Good People --
I seem to be the only person asking questions these days.

NisusWriter macros allow two binary Boolean operators, AND (&&) and OR (||). AND is true if both statements it operates on are true; OR is true if either one is true.
If we have two statements, A and B, each of which evaluates as either true or false, it follows that
If A is false, then A && B is false, no matter what the value of B
If A is true, then A || B is true, no matter what the value of B
Here is the reason I bring this up. Different programming languages have different ways of evaluating A && B and A || B. Some programming languages first evaluate both, and only then evaluate the result. Others test A and evaluate from there -- that is, if the statement is A && B, they test A, and if A is false, they return false and don't evaluate B (because they know the result will be false). If the statement is A || B, and A is true, they return true and don't evaluate B.

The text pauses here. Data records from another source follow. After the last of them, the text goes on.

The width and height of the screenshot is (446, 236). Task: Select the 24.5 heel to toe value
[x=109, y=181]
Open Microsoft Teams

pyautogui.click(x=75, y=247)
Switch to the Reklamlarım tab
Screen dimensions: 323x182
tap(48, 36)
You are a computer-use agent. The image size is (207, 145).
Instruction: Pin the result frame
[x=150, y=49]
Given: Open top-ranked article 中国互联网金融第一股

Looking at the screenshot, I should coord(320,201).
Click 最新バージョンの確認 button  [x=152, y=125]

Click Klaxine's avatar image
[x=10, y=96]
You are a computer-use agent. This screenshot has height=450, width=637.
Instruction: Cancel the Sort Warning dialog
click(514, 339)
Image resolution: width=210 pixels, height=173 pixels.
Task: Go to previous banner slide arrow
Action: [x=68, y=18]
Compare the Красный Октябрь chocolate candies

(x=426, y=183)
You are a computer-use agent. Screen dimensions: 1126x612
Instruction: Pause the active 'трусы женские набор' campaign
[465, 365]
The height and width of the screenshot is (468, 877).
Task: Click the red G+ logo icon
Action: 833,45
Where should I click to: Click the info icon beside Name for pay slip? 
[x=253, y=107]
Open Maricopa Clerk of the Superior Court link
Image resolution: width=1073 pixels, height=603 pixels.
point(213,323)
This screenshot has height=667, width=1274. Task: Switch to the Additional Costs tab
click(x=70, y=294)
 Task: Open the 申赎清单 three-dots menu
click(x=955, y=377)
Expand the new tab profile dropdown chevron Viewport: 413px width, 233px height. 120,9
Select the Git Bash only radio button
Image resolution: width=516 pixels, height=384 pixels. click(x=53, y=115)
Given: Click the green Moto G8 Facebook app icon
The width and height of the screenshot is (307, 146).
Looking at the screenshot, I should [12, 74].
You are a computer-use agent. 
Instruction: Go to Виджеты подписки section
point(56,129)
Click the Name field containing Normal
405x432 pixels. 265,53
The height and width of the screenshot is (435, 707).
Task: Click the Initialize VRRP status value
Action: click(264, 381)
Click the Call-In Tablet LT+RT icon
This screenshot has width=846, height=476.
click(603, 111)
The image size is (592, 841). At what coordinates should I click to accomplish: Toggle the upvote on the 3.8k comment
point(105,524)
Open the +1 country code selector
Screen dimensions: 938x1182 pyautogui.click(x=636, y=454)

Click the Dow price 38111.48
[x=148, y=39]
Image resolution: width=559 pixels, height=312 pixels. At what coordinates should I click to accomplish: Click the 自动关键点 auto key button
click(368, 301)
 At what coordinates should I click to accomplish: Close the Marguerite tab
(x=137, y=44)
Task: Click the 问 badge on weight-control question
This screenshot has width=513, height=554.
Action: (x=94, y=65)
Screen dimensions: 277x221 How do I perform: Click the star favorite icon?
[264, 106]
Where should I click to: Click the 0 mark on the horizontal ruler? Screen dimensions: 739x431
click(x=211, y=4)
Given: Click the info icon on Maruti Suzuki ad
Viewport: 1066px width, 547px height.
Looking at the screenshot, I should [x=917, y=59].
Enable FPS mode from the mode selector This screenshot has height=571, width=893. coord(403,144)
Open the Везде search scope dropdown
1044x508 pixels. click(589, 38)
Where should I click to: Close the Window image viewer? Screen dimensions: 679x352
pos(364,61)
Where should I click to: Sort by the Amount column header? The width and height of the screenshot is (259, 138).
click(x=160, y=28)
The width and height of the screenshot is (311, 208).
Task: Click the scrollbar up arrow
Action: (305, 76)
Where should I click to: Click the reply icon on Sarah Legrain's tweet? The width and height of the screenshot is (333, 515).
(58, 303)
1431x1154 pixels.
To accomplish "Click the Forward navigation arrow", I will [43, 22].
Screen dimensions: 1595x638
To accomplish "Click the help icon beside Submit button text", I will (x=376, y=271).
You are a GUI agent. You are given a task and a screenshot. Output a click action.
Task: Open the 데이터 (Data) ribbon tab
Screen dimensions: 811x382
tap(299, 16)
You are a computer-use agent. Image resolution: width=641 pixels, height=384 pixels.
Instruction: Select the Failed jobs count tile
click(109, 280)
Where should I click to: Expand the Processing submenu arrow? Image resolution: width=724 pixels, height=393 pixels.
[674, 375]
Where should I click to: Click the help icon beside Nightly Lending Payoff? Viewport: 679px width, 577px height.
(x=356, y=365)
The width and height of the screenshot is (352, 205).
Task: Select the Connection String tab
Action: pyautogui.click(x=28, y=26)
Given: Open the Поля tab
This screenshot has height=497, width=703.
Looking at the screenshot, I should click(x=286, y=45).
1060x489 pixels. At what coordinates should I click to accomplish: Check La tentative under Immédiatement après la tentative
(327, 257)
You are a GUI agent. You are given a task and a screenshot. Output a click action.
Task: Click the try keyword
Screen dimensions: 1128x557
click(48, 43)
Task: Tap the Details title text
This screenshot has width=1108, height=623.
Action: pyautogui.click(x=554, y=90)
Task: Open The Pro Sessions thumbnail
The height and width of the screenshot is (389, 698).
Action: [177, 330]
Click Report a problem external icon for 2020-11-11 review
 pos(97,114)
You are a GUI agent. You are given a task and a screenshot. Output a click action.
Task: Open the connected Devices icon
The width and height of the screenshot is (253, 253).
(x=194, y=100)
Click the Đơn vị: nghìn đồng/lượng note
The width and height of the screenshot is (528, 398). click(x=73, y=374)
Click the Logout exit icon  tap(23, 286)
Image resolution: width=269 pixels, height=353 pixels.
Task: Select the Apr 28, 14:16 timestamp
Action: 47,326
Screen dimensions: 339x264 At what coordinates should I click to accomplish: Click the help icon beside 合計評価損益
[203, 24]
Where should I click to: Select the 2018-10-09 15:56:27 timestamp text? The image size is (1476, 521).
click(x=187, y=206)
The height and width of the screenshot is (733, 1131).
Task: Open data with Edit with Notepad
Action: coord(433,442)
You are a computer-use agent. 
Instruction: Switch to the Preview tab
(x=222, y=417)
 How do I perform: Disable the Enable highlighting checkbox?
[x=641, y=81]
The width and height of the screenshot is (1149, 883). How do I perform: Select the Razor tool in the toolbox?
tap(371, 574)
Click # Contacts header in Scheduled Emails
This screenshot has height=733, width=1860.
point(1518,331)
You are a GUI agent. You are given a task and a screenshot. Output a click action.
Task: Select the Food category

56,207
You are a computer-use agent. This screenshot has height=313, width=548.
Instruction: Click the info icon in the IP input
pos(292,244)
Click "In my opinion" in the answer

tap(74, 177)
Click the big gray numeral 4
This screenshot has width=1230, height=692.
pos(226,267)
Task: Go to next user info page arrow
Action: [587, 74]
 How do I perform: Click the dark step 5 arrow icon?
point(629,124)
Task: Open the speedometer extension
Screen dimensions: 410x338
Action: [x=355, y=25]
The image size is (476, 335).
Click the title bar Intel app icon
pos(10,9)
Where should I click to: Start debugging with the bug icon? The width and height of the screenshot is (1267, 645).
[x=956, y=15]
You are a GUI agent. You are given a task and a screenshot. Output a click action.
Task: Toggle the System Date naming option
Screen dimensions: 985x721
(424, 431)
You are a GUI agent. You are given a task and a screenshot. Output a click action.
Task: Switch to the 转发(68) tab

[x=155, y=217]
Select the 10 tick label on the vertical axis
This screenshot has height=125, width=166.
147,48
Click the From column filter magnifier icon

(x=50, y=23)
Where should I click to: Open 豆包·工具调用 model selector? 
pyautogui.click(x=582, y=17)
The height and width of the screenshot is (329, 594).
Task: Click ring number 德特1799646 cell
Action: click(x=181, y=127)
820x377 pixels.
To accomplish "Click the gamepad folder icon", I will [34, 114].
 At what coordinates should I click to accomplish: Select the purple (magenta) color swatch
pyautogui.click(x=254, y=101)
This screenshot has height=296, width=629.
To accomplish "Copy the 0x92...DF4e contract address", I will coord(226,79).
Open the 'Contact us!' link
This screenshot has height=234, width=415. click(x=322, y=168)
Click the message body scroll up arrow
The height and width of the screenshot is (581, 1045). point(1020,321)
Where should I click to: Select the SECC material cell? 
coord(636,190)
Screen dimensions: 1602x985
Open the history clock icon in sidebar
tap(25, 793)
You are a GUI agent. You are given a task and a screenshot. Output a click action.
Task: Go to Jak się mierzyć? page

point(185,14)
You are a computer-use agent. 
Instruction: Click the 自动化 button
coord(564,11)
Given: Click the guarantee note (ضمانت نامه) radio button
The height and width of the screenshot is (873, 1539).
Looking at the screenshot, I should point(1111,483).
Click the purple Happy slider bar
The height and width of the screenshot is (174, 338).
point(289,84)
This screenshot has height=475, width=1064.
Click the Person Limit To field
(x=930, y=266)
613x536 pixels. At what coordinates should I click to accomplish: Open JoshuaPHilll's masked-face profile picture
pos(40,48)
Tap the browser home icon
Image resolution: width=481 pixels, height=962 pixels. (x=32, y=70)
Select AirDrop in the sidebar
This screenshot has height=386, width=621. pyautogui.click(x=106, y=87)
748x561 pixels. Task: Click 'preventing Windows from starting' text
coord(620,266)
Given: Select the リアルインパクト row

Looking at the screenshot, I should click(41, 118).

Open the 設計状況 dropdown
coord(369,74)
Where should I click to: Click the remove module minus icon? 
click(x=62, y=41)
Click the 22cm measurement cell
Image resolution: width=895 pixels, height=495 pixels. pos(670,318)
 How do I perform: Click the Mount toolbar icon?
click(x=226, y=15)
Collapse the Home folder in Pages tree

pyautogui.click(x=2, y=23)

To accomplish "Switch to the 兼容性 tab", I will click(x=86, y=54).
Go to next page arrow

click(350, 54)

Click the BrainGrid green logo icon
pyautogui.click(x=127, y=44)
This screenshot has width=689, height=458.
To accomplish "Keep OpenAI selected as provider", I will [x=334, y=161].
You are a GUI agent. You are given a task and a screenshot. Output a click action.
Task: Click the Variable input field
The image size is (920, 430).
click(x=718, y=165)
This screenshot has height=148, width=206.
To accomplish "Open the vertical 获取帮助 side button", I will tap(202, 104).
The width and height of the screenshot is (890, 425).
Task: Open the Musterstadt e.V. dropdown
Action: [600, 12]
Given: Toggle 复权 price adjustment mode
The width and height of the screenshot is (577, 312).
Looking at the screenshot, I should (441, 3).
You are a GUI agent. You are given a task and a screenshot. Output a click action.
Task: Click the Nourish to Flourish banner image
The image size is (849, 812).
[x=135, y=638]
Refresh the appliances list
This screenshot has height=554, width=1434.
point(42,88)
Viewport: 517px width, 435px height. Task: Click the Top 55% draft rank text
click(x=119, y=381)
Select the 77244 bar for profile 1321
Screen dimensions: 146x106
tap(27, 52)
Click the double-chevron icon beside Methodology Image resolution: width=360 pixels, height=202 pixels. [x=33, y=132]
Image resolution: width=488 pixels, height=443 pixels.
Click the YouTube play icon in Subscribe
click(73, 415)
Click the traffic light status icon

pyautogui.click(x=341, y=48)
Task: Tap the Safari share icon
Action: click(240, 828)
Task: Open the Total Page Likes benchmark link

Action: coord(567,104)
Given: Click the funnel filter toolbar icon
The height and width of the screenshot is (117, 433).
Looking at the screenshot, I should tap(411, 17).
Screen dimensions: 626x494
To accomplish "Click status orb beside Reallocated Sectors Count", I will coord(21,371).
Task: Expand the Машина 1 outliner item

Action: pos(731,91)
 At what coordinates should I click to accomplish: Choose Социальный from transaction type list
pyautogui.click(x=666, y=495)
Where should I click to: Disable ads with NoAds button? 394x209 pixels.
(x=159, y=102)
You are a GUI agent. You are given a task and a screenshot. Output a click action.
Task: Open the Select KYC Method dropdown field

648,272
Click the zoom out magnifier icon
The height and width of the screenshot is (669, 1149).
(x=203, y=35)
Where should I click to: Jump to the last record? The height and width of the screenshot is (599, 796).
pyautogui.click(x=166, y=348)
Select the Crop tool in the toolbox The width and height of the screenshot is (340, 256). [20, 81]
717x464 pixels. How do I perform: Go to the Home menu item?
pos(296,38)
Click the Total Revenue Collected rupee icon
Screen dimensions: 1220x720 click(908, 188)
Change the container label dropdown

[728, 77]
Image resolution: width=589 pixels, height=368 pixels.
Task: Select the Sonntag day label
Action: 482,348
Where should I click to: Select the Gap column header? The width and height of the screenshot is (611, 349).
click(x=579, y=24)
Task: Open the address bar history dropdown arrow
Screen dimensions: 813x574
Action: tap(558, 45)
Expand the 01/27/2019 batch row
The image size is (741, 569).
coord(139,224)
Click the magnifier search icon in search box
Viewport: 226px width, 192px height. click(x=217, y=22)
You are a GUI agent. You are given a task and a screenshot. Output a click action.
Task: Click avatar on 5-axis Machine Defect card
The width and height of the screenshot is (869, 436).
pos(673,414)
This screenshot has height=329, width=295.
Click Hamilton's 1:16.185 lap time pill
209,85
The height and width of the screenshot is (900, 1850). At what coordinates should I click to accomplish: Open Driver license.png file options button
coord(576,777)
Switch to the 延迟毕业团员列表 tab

So my question is, Which one is the NisusWriter macro language? The macro reference does not appear to say. But this matters. Here's a real world example (a simplified version of what I'm working on)
Code: Select all
If ( $MyVariable.length > 0 ) && ( $MyVariable.characterAtIndex(1) == 'x' )
Prompt "You xxed it!"
Else
Prompt "You must supply an answer"
End If
So does anyone know which evaluation method the macro language uses?
Thanks for any insight. I can write around either version, but I'd like to do things the easier way... whatever it is.